There are many methods to avoid this error. However, the simplest and most effective way is to avoid this usage. Most of the time, we don't need this method. We can do it using other security methods.
For example, the above Code can be written as follows:
CString str1 ("This is the string 1 ");
Int nOldLen = str1.GetLength ();
Str1 = "modified ";
Int nNewLen = str1.GetLength ();
But sometimes it is required, such:
We need to perform some conversions to the strings in a CString object. This conversion is done by calling the function Translate in a dll, but what's terrible is that I don't know why, the parameters of this function use char:
DWORD Translate (char * pSrc, char * pDest, int nsclen, int nDestLen );
At this time, we may need this method:
CString strDest;
Int nDestLen = 100;
DWORD dwRet = Translate (_ strSrc. GetBuffer (_ strSrc. GetLength ()),
StrDest. GetBuffer (nDestLen ),
_ StrSrc. GetLength (), nDestlen );
_ StrSrc. ReleaseBuffer ();
StrDest. ReleaseBuffer ();
If (SUCCESSCALL (dwRet ))
{
}
If (FAILEDCALL (dwRet ))
{
}
Indeed, this situation exists. However, we recommend that you do not use this method as much as possible. If you do need it, do not use a special pointer to save the value returned by GetBuffer, this often makes us forget to call ReleaseBuffer. Just like the above code, we can call ReleaseBuffer immediately after calling GetBuffer to adjust the CString object.
2. LPCTSTR
The error about the LPCTSTR often occurs for beginners.
For example
DWORD Translate (char * pSrc, char * pDest, int nsclen, int nDestLen );
Beginners often use the following methods:
Int nLen = _ strSrc. GetLength ();
DWORD dwRet = Translate (char *) (LPCTSTR) _ strSrc ),
(Char *) (LPCTSTR) _ strSrc ),
NLen,
NLen );
If (SUCCESSCALL (dwRet ))
{
}
If (FAILEDCALL (dwRet ))
{
}
His original intention was to put the converted string in _ strSrc. However, when _ strSrc is used after the Translate is called, it is found that _ strSrc is not working properly. Check the Code but you cannot find the problem.
In fact, this problem is the same as the first one. The CString class has already overloaded the LPCTST. In CString, The LPCTST is actually an operation. The call to the LPCTST is actually similar to GetBuffer, and the first address of the string buffer in the CStringData object is directly returned.

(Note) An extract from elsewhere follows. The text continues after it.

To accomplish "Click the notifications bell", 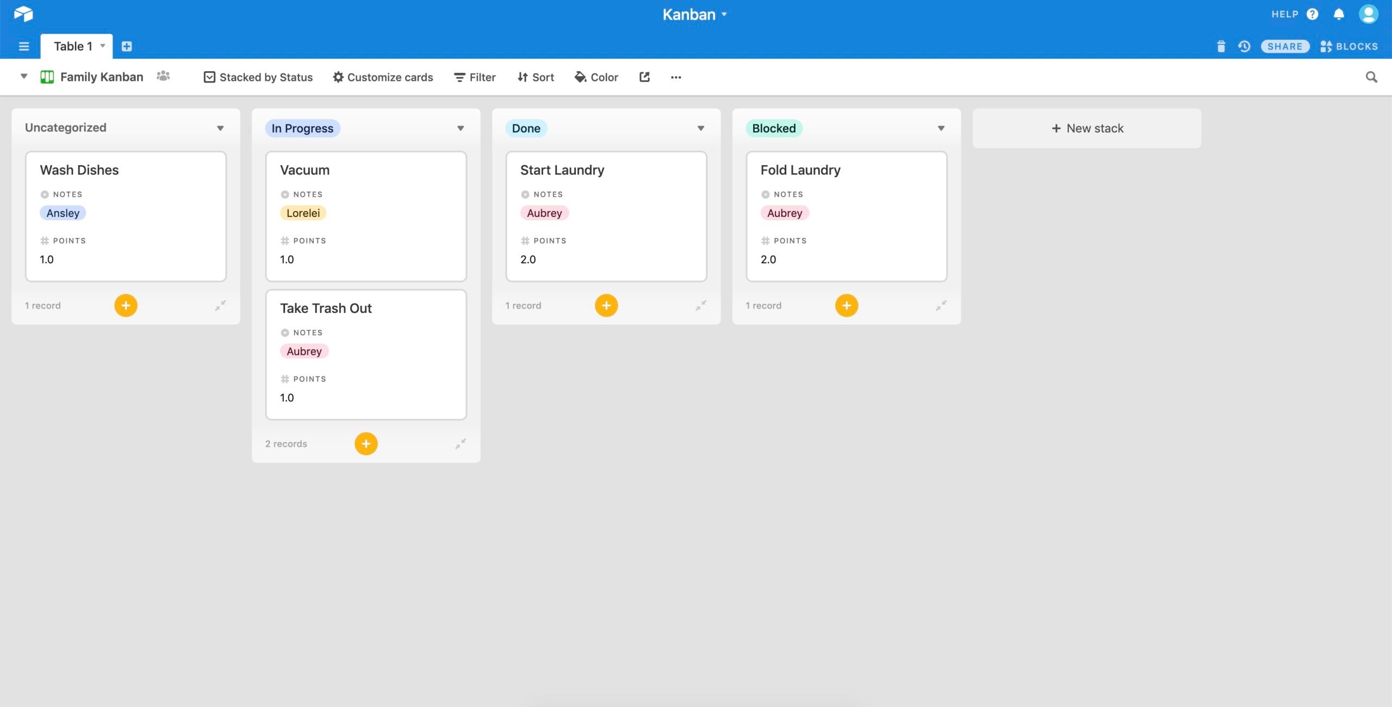I will coord(1339,14).
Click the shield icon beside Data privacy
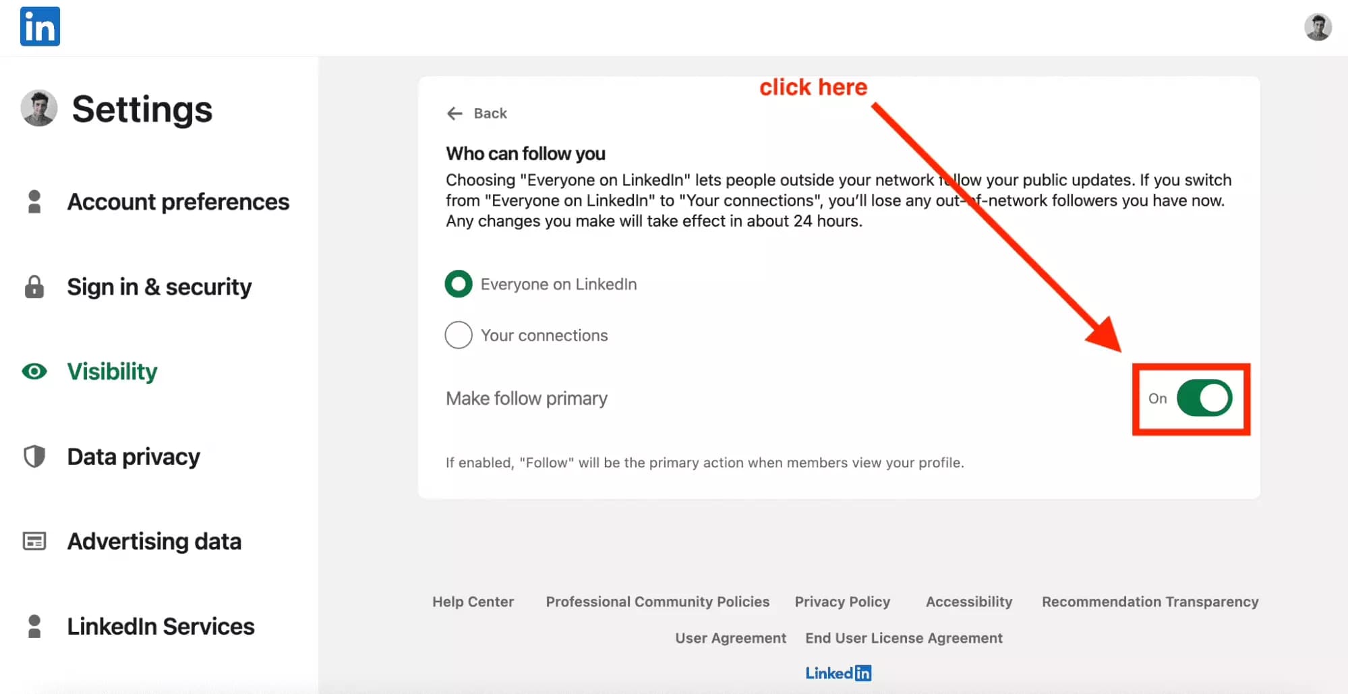 (34, 457)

Its C ++ code implementation is:
_ AFX_INLINE CString: operator LPCTSTR () const
{Return m_pchData ;}
Therefore, call ReleaseBuffer () after use ().
But who can see this?
In fact, the essence of this problem lies in the type conversion. The Return Value of the LPCTSTR is a const char * type. Therefore, you cannot use this pointer to call the Translate compilation. For a beginner or a person with a long programming experience, the const char * is converted to char * by force type conversion *. In the end, CString is not working properly, and this can easily cause buffer overflow.
Through the above descriptions of the CString mechanism and some easy-to-use errors, we can better use CString.